Parce que les chimpanzés et les gorilles sont étroitement liés, de nombreux agents pathogènes peuvent être transmis entre eux. Ebola, par exemple, est un virus hautement transmissible qui a eu un impact dévastateur sur les populations de grands singes en Afrique centrale. Il y a un peu plus de 20 ans, Ebola est apparu dans les populations de grands singes sauvages, puis s’est propagé aux humains. Selon certaines estimations, cette vague du virus Ebola a anéanti un tiers des chimpanzés et des gorilles du monde.

« Alors que nous continuons d’être préoccupés par de nombreux risques de maladies, nous en savons maintenant beaucoup plus sur l’origine de bon nombre de ces agents pathogènes et les voies de leur transmission au sein et entre les espèces, y compris les humains », a déclaré Sanz.

Dans cette étude, « la surprise pour nous a été l’étendue du chevauchement et de l’interaction qui s’est produite entre ces singes qui n’était auparavant ni reconnue ni signalée », a-t-elle déclaré. « Sur la base de la littérature, nous avions prévu que les singes s’éviteraient… et dans certains cas, cela semblait être le contraire. »

Cohabiter confortablement

Selon les auteurs de l’étude, l’étude de grands singes coexistants peut nous informer sur les interactions entre certains premiers hominidés.

Il y a eu une longue histoire en paléoanthropologie de supposer que les premiers hominins s’excluraient de manière compétitive de l’utilisation des mêmes ressources dans les mêmes zones.
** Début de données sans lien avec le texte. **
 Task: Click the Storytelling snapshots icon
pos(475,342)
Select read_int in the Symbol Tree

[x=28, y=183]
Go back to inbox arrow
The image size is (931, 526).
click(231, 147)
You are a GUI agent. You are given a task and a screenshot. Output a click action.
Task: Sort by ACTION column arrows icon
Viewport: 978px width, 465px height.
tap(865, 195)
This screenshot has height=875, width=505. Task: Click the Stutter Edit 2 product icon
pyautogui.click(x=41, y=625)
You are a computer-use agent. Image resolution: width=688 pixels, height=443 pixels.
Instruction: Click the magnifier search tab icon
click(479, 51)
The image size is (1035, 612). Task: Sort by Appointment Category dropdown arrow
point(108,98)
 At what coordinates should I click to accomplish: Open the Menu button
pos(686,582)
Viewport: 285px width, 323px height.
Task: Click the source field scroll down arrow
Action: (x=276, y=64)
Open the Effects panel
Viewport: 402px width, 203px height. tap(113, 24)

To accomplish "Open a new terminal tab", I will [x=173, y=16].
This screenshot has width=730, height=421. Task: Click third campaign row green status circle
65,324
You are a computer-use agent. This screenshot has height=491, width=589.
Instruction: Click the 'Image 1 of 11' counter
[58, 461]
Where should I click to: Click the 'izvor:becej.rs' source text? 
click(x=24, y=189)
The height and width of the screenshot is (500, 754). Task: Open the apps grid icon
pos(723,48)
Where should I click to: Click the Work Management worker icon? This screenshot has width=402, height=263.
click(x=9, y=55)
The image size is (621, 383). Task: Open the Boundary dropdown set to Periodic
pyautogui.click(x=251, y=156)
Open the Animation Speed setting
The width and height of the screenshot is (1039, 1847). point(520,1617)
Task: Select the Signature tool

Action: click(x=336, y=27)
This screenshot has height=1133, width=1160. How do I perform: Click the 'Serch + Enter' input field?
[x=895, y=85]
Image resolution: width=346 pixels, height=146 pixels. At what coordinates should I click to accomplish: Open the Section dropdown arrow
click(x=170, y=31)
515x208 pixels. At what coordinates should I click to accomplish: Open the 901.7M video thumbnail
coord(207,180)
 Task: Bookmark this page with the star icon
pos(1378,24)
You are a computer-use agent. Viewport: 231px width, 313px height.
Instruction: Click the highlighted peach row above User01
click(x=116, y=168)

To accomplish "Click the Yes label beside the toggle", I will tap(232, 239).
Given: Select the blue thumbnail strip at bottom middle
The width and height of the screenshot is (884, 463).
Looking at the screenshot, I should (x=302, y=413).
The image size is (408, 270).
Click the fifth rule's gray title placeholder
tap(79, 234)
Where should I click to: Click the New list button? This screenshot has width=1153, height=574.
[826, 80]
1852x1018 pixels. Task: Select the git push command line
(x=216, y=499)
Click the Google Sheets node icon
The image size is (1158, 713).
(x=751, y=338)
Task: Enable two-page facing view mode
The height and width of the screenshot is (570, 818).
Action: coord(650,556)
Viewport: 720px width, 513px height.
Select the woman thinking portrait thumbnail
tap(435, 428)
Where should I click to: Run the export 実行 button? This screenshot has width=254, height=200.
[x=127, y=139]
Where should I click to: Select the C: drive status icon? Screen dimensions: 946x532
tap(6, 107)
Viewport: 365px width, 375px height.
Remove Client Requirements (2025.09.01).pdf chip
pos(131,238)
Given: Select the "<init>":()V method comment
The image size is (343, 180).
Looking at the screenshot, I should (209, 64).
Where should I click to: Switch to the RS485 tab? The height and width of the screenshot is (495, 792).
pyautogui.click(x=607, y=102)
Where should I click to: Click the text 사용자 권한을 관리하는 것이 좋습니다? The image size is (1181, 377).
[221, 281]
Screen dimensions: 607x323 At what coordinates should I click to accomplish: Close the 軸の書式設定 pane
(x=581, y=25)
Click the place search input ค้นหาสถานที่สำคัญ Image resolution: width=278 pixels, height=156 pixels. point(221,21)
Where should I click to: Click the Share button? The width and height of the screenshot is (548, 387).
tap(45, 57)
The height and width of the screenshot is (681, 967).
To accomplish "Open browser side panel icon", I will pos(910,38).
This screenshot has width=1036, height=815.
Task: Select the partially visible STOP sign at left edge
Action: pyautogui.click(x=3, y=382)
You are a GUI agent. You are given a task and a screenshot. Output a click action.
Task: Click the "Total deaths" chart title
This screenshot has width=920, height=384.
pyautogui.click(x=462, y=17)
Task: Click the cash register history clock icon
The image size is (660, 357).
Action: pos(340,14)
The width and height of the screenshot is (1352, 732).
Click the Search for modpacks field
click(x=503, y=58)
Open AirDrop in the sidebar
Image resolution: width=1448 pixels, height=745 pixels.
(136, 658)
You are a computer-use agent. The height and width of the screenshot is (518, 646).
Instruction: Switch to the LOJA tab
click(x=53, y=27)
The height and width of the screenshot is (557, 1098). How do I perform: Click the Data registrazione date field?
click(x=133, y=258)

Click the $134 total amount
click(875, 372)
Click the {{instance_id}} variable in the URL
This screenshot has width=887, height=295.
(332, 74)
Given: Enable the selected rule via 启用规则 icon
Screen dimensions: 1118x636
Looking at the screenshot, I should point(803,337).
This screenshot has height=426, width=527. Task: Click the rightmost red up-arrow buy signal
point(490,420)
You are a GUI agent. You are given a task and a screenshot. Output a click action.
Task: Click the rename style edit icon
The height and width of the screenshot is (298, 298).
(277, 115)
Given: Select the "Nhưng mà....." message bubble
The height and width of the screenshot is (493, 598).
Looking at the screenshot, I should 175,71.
Mais si les observations modernes avec des singes non humains sont informatives sur le comportement des premiers humains modernes, alors cette étude suggère que ces interactions se seraient très probablement produites dans des contextes sociaux tolérants.

Sanz souligne l’importance continue des études longitudinales pour comprendre le comportement et l’écologie des chimpanzés et des gorilles, mais aussi pour protéger ces singes et leurs habitats.

« Malgré plus de 60 ans de recherche sur les chimpanzés et les gorilles, il reste encore beaucoup à apprendre sur ces singes fascinants – le principal défi à l’heure actuelle est d’assurer la conservation de ces espèces en voie de disparition afin que de telles opportunités existent pour les générations futures », dit-elle.